I remember myself as a stillborn, but recent history relays the news differently. There would be documented records of screaming and blood and tears, as all-good births put forth on a Sunday in mid-winter. Apparently, the sun was not shining at 8AM that morning, and all was red dolor and stink.
The Lord had me enter this world tied to a malcontent Catholic nun who, on the stench of my afterbirth, elegantly wept all of her sins out at once, like the sudden heat-exposed wither of chrysanthemums, and then she died. So I suppose I just remember it wrongly, and it was she who tricked Death with an ol' switcheroo... her life for mine; clever for a sister, my mother.
Orphaned and at the hands of young compassionate novitiates, I was taken to the cells over by the worn garden gates. There they made me well, those lovers of God, who had been chosen for their aptitude in patience and quietude. They had not a clue, of course, as to the needs of a newborn, a sinner's boy, but assumed their duties thankfully, as gifts are wont to be received.
We all grew.
I remember now (slowly it is coming back to me more clearly) the first footings up into the rowan that shaded our habitude. She was a grand tree with fine layers of dust on her leaves and the scent of promises and laughter. I was often chided for running about barefooted and ill clothed, “You will catch a death by his tail and will not let go!” They would yell, not serious and knowing that I would soon be far out of range from their worries and fears. That tree was a mother to me, they all were, the nuns and the trees of St. Mary's of Kinn.

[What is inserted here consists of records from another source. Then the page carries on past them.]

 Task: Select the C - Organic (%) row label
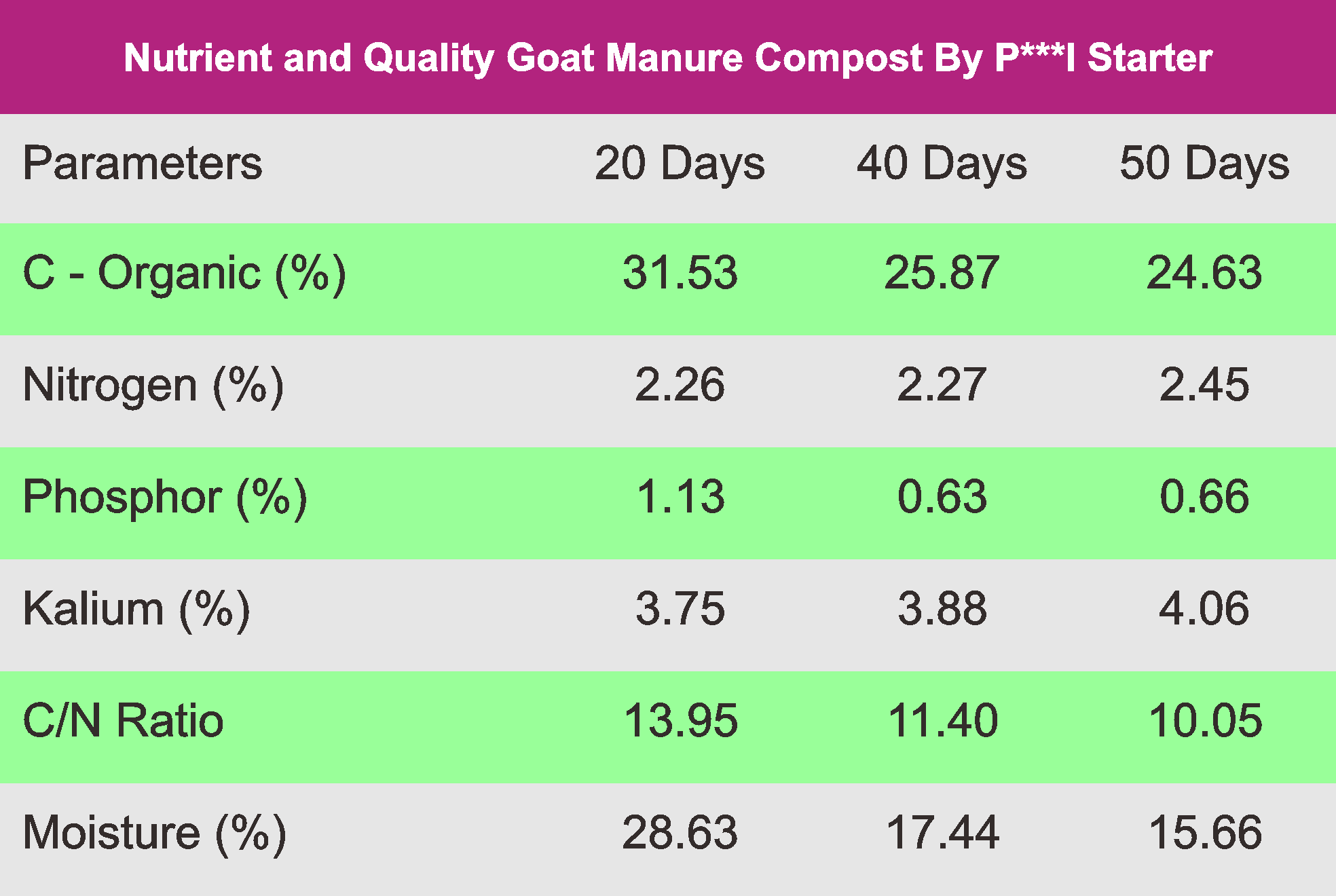184,274
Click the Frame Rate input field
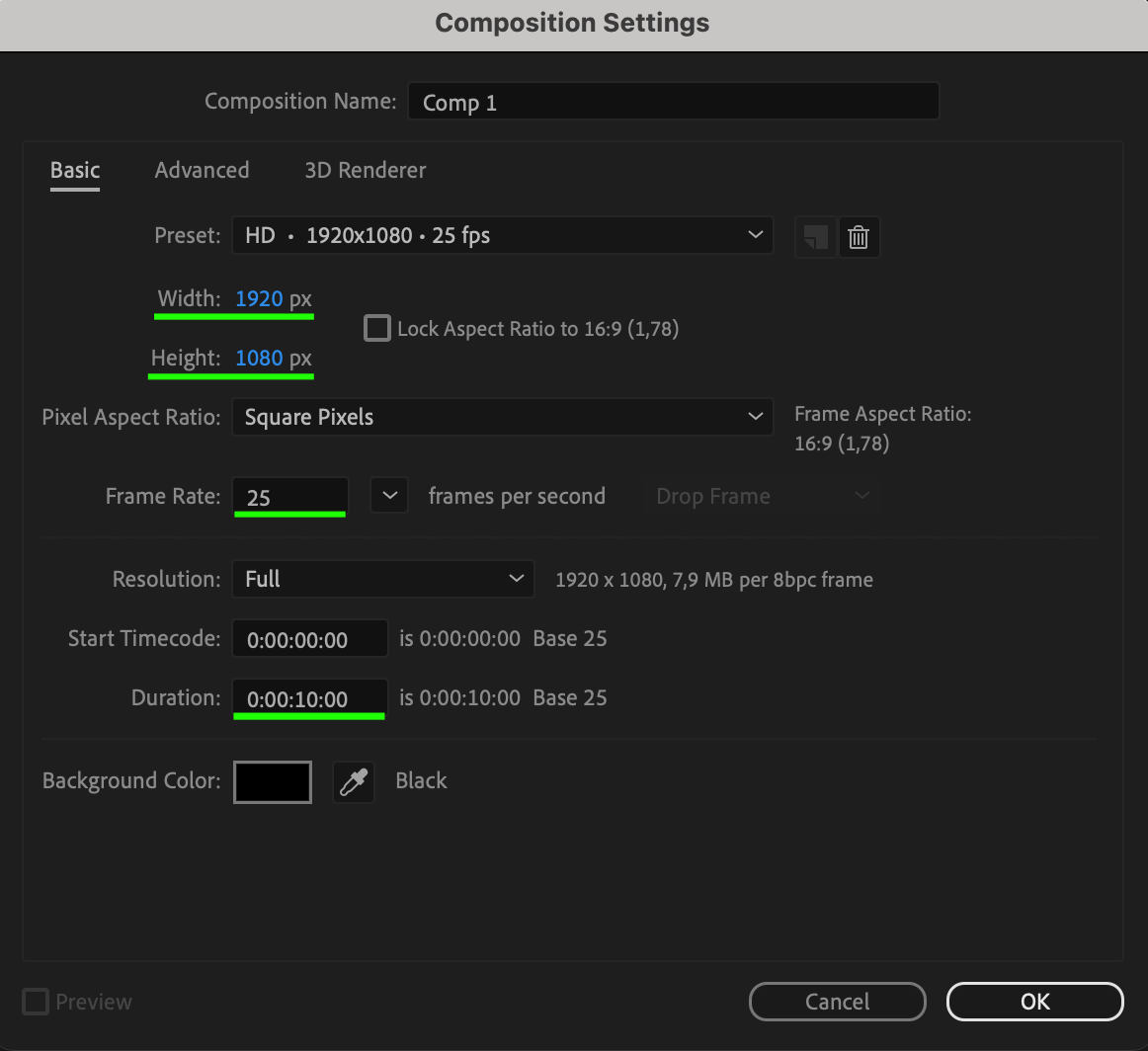The image size is (1148, 1051). click(289, 497)
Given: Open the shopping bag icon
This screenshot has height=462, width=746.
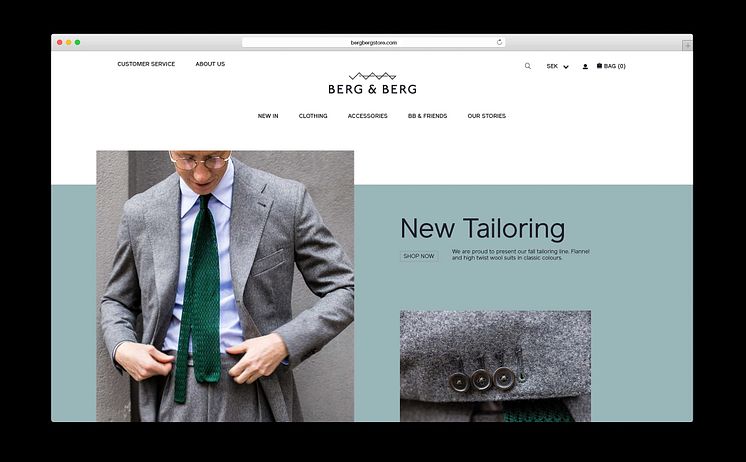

Oaks so tall that I even fell over once, in a trance from looking up too long at the canopy of the middle one down the lane. It grew sideways like an arbutus, as if the wind had made it pray all day long, since acorns. Oaks can sing, you know, right into your heart. When their choir was harmonizing within my own heart, I could see forever and a breath, as if I knew what forever was, and I did somehow, breathing with the next step up and then the next.
So you see how easily I have confused the memories, some synesthetic, some fable. All tragically beautiful, though, especially on some Sundays at sunrise.
A young nun sits outside the cloister gathering sweet yams for the evening meal. In a moment of rest she sees me sitting alone under the rowan at the far corner of the courtyard, especially glum for such a fine day. I didn't know it at the time but she would become my lighthouse, for when my ship would crash back to the convent after each failed foster environment. I was a rotten soul, you see, never meaning to do harm but always managing to, criminally so. Humans are not designed to be boomerangs; I ended up hurting myself more deeply than I had started out.
I ran away from that sister, even though she was the only kind face I knew; it was too difficult to disappoint her time and again.
Barely attached to a scurvied body, they brought my dead, drug-addled brain back to the nunnery for burial. Young Sister Alice prepared my body for eternal peace with the same light she had used to greet me on all my other returns. She doused my winding sheet in lavender and ruta, crossing herself nearly a thousand times before I was laid to rest that Sunday at sunset. Alice didn't shine quite so brightly thereafter.